What is A.P.R.?

APR stands for Annual Percentage Rate

  It is also one of the most misunderstood numbers people find when applying for loans. As consumer loans, and mortgages in particular, turned more complicated it became necessary to help regulate the way lenders advertise and notify the potential borrower of their interest rates. The attempt was to help people compare similar loans from different lenders and to explain the ultimate cost of credit. The APR is defined as the cost of credit to the borrower in relation to the amount borrowed expressed as a yearly rate. This is required by the federal Truth in Lending Act, Regulation Z.
  When you apply for a mortgage the Federal Truth in Lending Disclosure form will be sent. At the top of the page you will see lots of numbers. Two of those numbers are the Note Rate (the actual rate used to calculate your monthly payments) and the Annual Percentage Rate (APR). The Annual Percentage Rate will most always be slightly higher than the note rate because the APR includes other items associated with obtaining a mortgage.
  Did you need an interest rate to get a mortgage? Of course. But you also needed some other things. Origination fees, points, mortgage insurance premiums, inspections, prepaid interest and other items may also be required to obtain a mortgage. If so, these things need to be included when calculating the APR.
Why is the APR useful? I’ll give you an example:
 
  Great Big Bank offers a 30 year fixed mortgage for 5.75%. Really Small Banks or Mortgage Brokers offer a 30 year fixed mortgage for 4.875% – 5.00%. Easy choice, right? Maybe. Before lenders and mortgage brokers were required to state the APR it was hard to tell. Great Big Banks are not required to state the APR so they leave you with many questions.  Great Big Banks claim they have no fees but neglected to mention a few other items. There could be as much as 7 points for the following “third Party Fees”, origination fee, Escrow, Title, Doc Prep, Flood Cert., Curriers, Wire Fee, Attorney Fee, Recording Fee, City or County Tax Stamp Fee, Commitment Fee, Nortoy, Prepared Taxes &  Insurance, mortgage insurance required and the list goes on. 

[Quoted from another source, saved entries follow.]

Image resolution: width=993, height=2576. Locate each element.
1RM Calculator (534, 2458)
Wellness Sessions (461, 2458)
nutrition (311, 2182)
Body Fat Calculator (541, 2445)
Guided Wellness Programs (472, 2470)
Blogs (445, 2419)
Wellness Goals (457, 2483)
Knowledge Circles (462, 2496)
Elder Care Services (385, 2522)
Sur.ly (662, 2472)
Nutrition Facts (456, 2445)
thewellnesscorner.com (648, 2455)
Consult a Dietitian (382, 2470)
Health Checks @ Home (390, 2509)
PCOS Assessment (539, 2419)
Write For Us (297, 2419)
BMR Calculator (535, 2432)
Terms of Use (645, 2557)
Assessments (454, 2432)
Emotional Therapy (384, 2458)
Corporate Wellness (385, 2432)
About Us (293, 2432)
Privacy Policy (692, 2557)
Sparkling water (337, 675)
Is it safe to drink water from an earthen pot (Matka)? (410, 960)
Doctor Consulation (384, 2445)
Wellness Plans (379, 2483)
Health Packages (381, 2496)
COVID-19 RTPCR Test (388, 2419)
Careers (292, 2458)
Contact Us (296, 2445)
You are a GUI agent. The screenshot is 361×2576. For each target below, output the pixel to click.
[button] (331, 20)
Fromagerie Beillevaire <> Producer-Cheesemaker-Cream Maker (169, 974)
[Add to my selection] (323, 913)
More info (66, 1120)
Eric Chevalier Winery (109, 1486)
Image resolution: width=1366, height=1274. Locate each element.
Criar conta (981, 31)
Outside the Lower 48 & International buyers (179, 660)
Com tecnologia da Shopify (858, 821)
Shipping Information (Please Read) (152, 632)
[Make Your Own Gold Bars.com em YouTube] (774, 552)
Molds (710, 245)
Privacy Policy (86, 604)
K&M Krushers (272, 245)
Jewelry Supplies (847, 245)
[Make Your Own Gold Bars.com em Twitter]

   For example; at this moment in time Yahoo is reporting that Bank of America is offering a 30 year fixed no cost loan with a rate of 5.875%.  If you are in the market for a mortgage of $250,000 and choose to use Bank of America in stead of a company like the one I work for here is the differance in this case.  Today I could offer you a rate of 4.875% for a 30 year fixed with the A.P.R. of roughly 5.025%.  Agian providing that you did not pay your fees outside of the loan.  The same Bank of America 30 year fixed loan would have a rate of 5.875% for the same 30 year fixed mortgage.  What they are not telling you is this.  If I was to put someone in a loan with this high of an interest rate I would get paid a stagering 2.25% in yield spread or $5,625.00.  Here is how the bank pays for the cost of your loan.  You did not really think they would do it for you for free because you are a great customer did you….?   

 

   On a $300,000 loan, Really Small Bank charged an additional $5,000 when compared to Great Big Bank’s fixed rate loan. You could save an additional sixty-eight bucks per month plus the tax write off with Really Small Bank’s mortgage but you had to pay $5,000 for the privilege. The $5,000 must be included as a cost to obtain the mortgage and is reflected in the APR number.  The Great Big Banks will try to drive this point home and yes this doea apply for a refinance loan where the fees are built into the loan.  This does not apply to a Purchase Mortgage or if you choce to pay the fees outside of a refinace loan.  In a purchace or refinace mortgage where the fees are paid outside of the loan, not taken from the amount the lender funds, the A.P.R. will match the interest rate.  

 

    What makes the A.P.R. differant from the interest rate is this.  If you built the cost of the loan into the loan then these fees are calulated over and above the interest rate.  Over just three years must of the time you are money ahead if you pay the fees upfront. 

 

  Great Big Bank claim they have no points by hidding these fees in what is called yield spread money.  Yeild spread is back side money paid to the bank or broker if they get a loan at a higher than interest rate than the current par rate.  Yes a small bank or a broker will charge you these fees up front but they are tax deductable and if fees are paid up front you will always get the lowest rate available.